Un homme seul, plus vieux, ou au moins usé, assis le regard dans le vide, deux chopes devant lui, une troisième dans la main. Moi, aussi, seul, un peu comme lui, ruminant mes échecs entre deux gorgées et observant les autres, je n'ai que ça à faire après tout, mon attention se porte vers le fond de la pièce.

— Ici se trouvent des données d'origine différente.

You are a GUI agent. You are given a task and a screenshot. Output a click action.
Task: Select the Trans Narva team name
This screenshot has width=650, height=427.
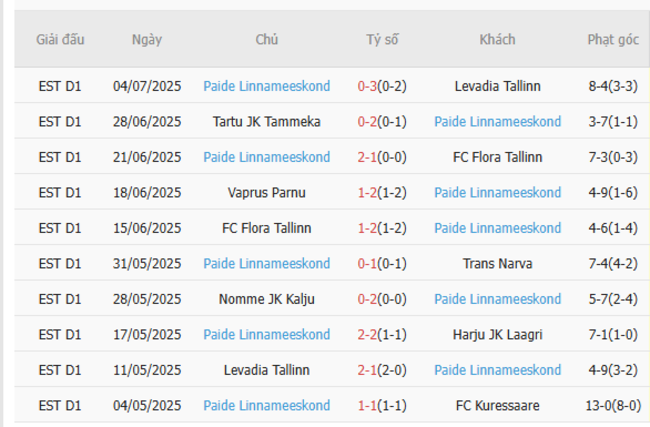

A l'écart, autour d'une table discrète, il y a deux autres personnes, deux hommes, l'un plutôt grand, au cheveux du même blond que celui de sa jeune barbe, je ne vois pas ses yeux, je devine qu'il n'est ni frêle ni d'une musculature herculéenne, ni moche ni d'une beauté ravageuse, il est normal, banal, vous ou moi. Enfin, pas trop comme moi, parce que j'ai un pied bot et que ça me fait marcher de travers et les filles aiment pas ça. Ah, et aussi à cela près qu'on le dit conseiller comtal, mais je ne le connais pas, moi, c'est que la politique, moi, ben ça m'intéresse pas trop, tant que les fermes comtales peuvent me fournir des bestiaux pour mes élevages et que la maréchaussée patrouille sur les remparts, ça me va.
Là, il est debout, droit, l'air plutôt sérieux, semblant en pleine réflexion, serein. Sur la table des feuilles, des feuilles en pagaille, des bouliers, et même une chope. Sur le banc, son comparse, un clerc plus petit que lui a priori Il est recroquevillé sur la table et fait gratter sa plume sur un parchemin, attentif au dires de celui que je peux me figurer sans mal être son supérieur.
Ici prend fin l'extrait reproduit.